Government-benefits fraud. The IRS doesn't pull credit reports.
Social engineering. Call centers, customer-support reps, and family members can still be convinced you're not you (or that the thief is). They don't pull credit reports either.

The freeze closes one door. The rest stay open as long as your name, address, birthday, employer, and family are on the open web. Removing the exposure is what closes the rest of the doors.

How Delist reduces your attack surface

Identity theft is downstream of exposure. The fewer sources a thief can use to confirm "this is the right person," the less likely the attack works.

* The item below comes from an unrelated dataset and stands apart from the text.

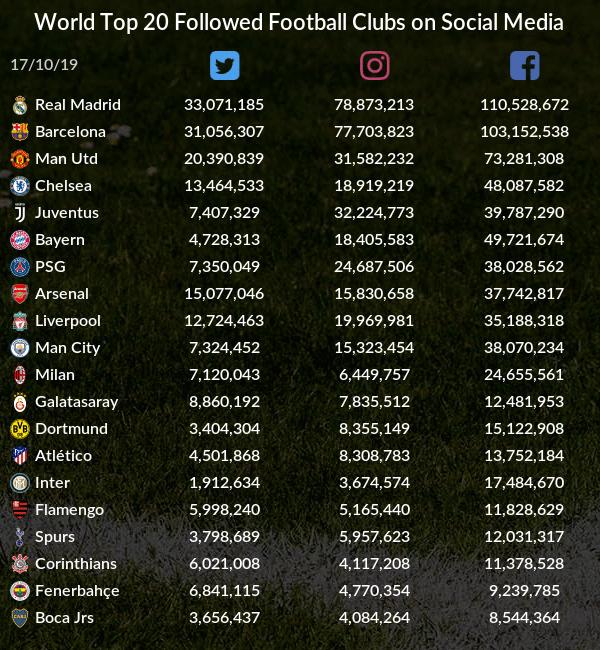Click the 17/10/19 date label

[44, 64]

Delist does three things that move the identity-theft needle:

Files removals across data brokers. The broker sites that publish your name, address, phone, and relatives. Cuts the raw material social-engineering attacks rely on.
Watches for breach exposures. Cross-references your email and identifiers against known breach sources and alerts on new leaks. You can act before fraud lands.
Detects re-listings. Brokers re-add you within 30 to 90 days. Delist catches it and re-submits removal automatically.

It does not make you bulletproof. Nothing does. It makes you a less profitable target, and that is most of the game.

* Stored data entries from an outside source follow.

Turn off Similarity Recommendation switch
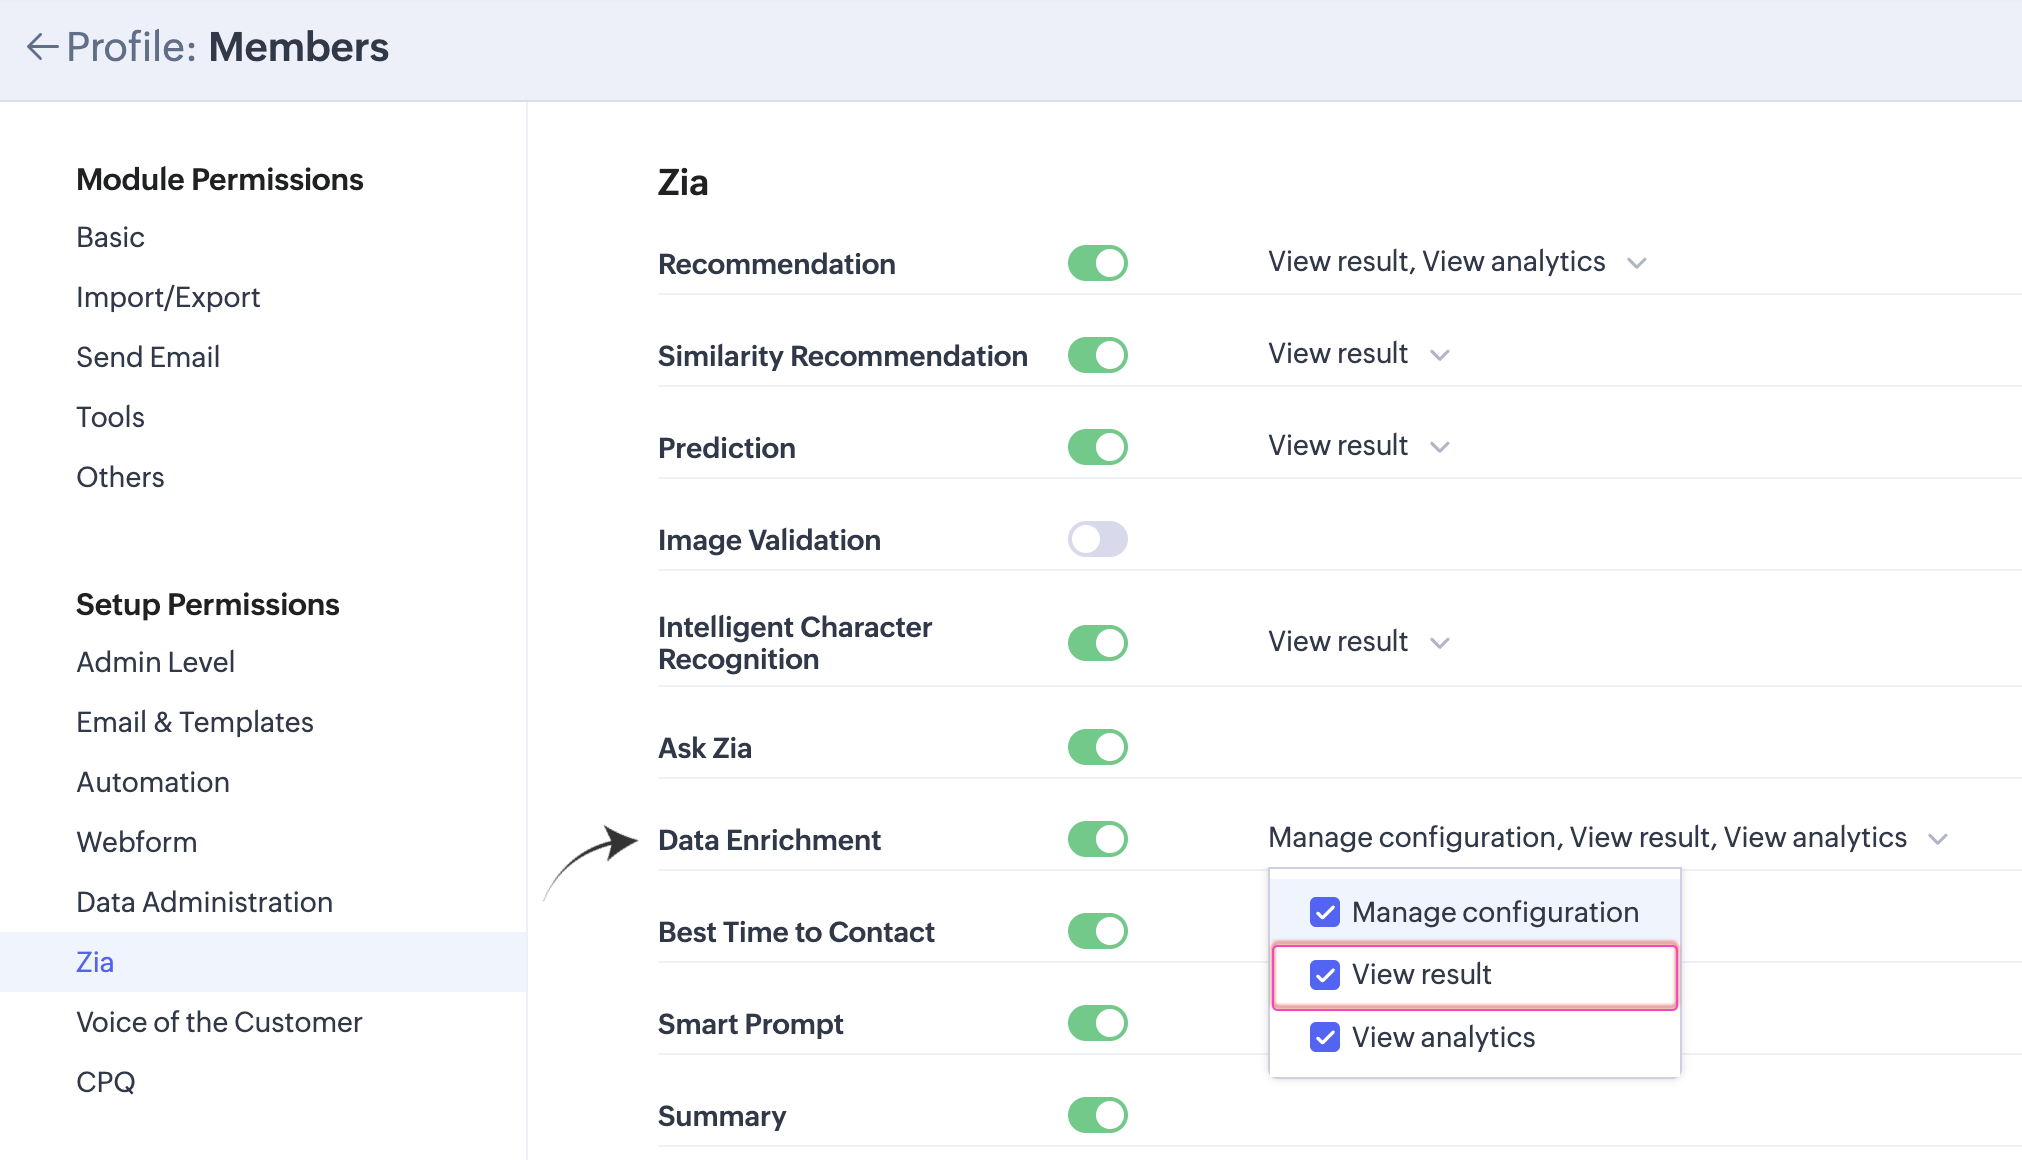 click(1097, 355)
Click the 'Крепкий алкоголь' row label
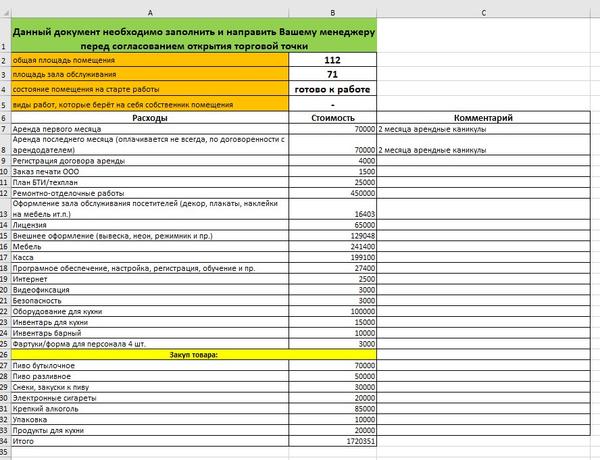Image resolution: width=600 pixels, height=460 pixels. 46,409
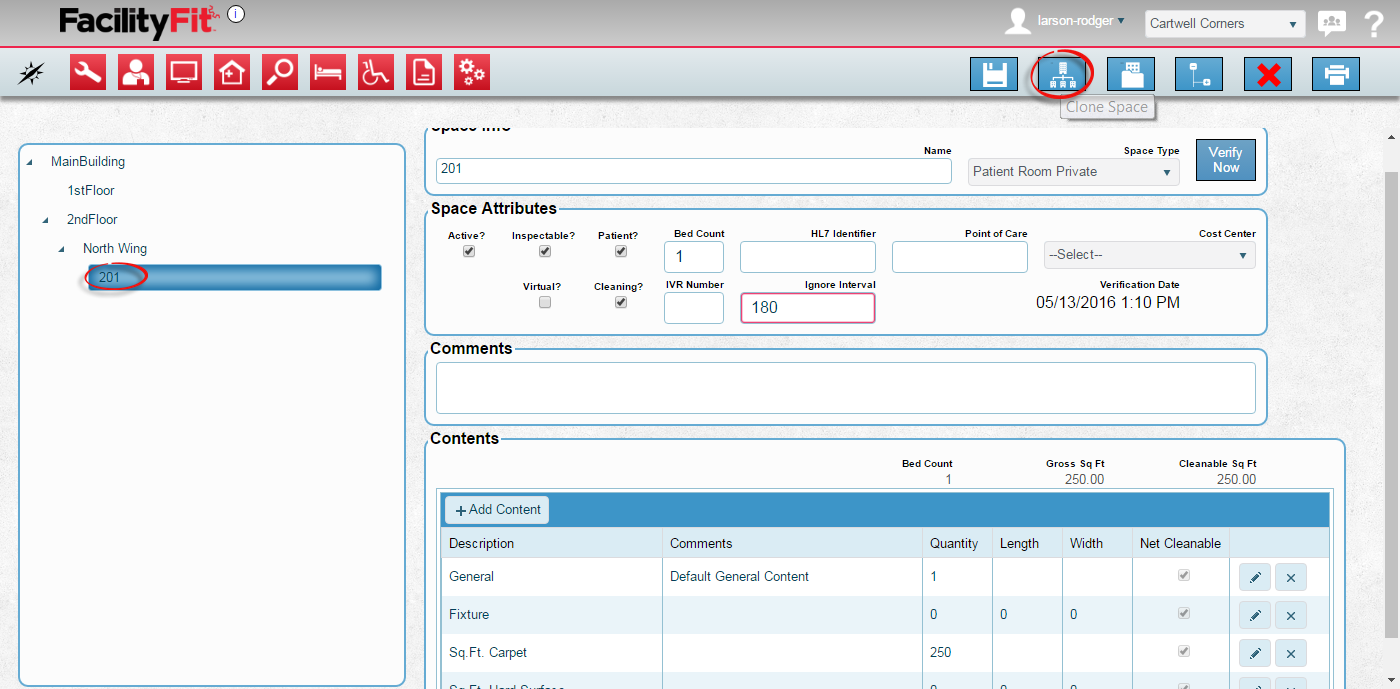Uncheck the Active? checkbox

[469, 252]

Frequently asked questions

Can I tell if my identity is already stolen?

Check three things. Your free credit reports at annualcreditreport.com for accounts you didn't open. Your IRS tax transcript at IRS.gov for returns filed in your name that you didn't file. Your medical-insurance EOBs for treatments you didn't receive. If any of those show something unfamiliar, file at IdentityTheft.gov immediately.

Is freezing my credit free?

Yes. Federal law since 2018 requires Equifax, Experian, and TransUnion to offer credit freezes and unfreezes at no cost. You can freeze and unfreeze as many times as needed. Each bureau is separate, so freeze all three.

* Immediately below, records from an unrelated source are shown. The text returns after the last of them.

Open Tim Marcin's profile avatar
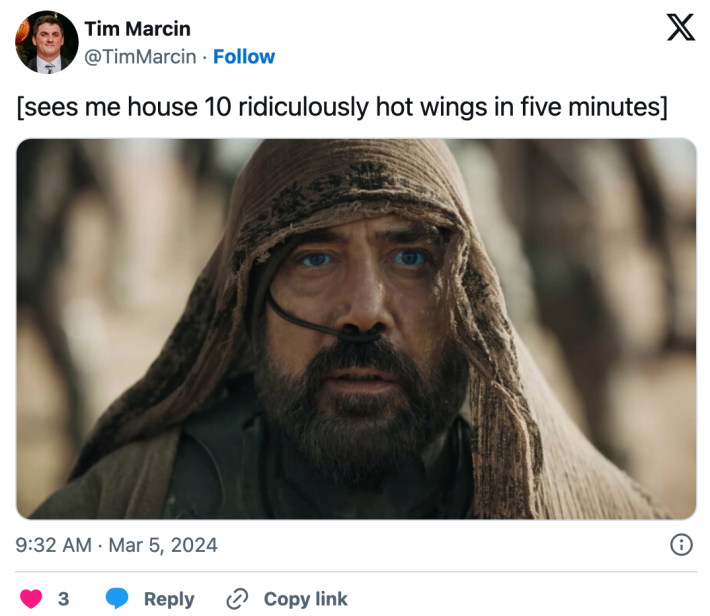Screen dimensions: 710x616 [x=47, y=42]
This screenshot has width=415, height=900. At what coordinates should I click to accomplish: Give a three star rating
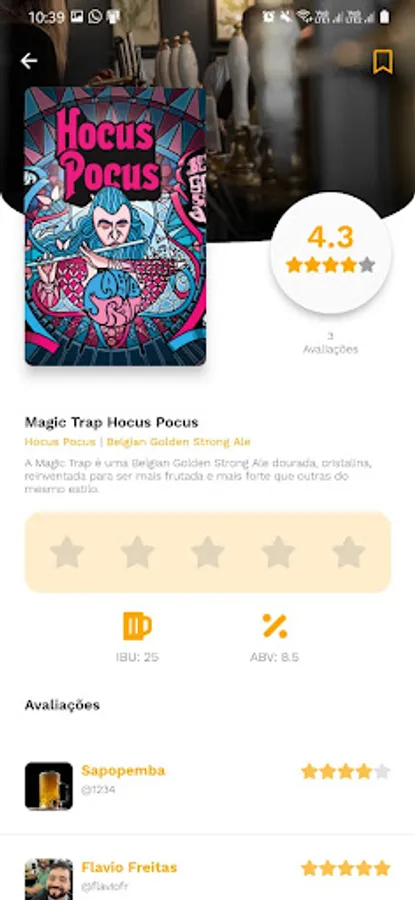[x=207, y=552]
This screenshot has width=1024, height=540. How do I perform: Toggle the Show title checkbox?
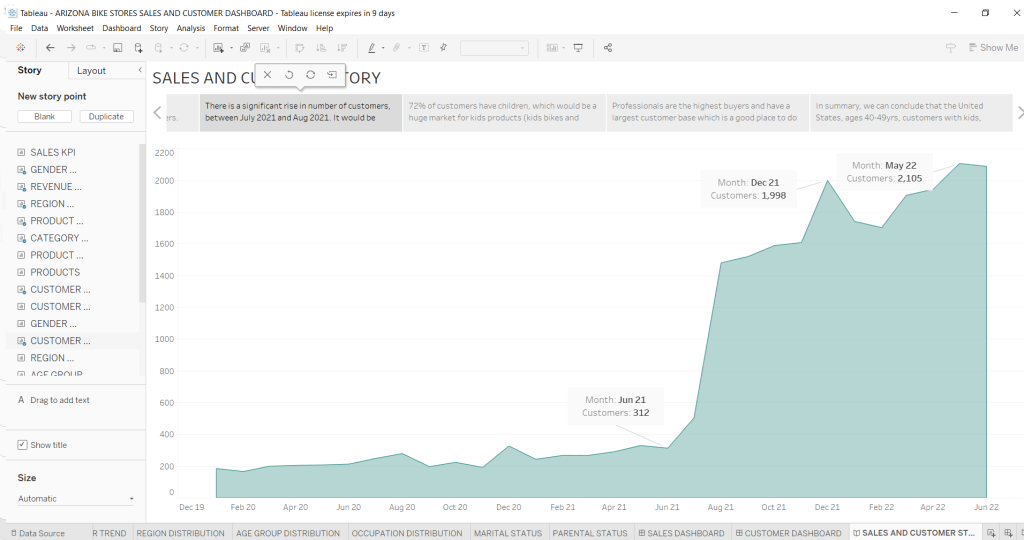pos(23,445)
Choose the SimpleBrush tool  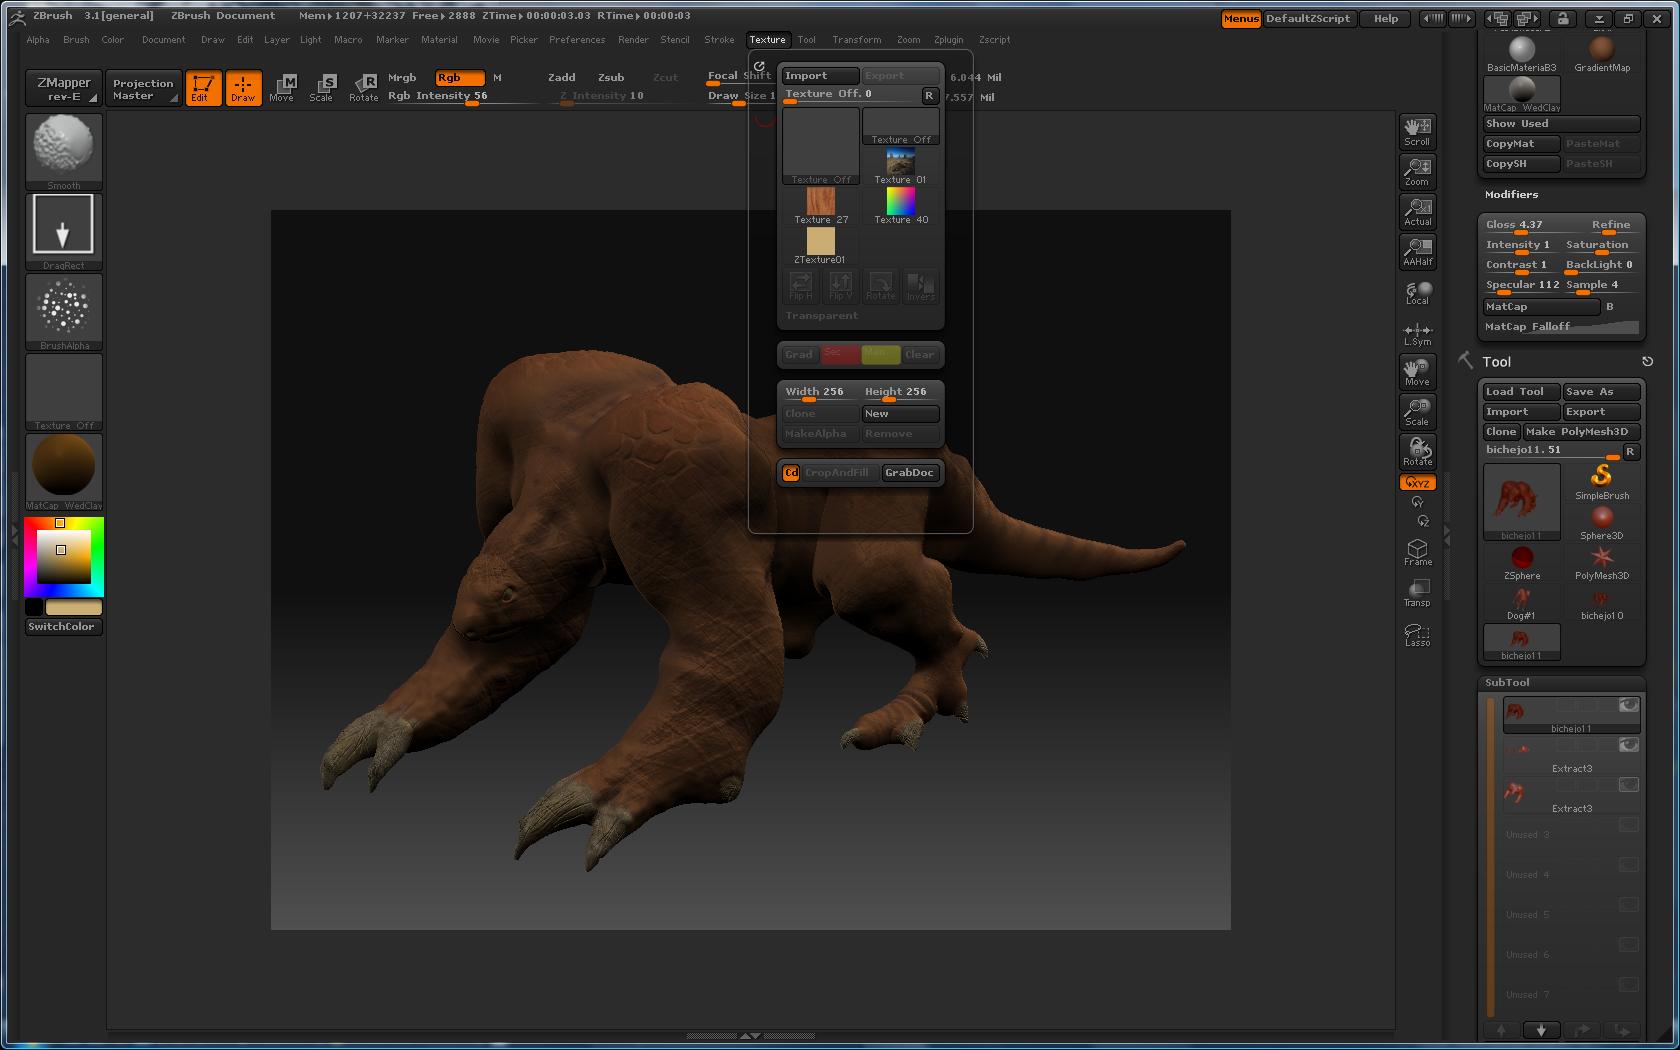coord(1602,480)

Was my Social Security number in the 2024 NPD breach?

Almost certainly. The breach exposed roughly 2.9 billion records covering most US adults plus people in the UK and Canada. The records included Social Security numbers, full names, addresses, and family relationships. NPD filed for bankruptcy in October 2024. Run a free SSN exposure check to confirm whether your number is in the leaked corpus.

Does identity-theft insurance actually pay out?

The FTC has warned that most identity-theft insurance covers recovery costs and lost time, not the actual stolen funds. Banks generally reverse fraudulent charges under federal law anyway. The valuable part of most policies is the case-management service, not the coverage. Read the policy before buying.

How long does identity-theft recovery take?

The FTC says straightforward credit-card fraud takes 1 to 7 days. Loan, lease, and government-benefits fraud takes weeks to months. Medical and synthetic-identity fraud can take years. Speed of detection matters most. The longer it sits, the more damage compounds.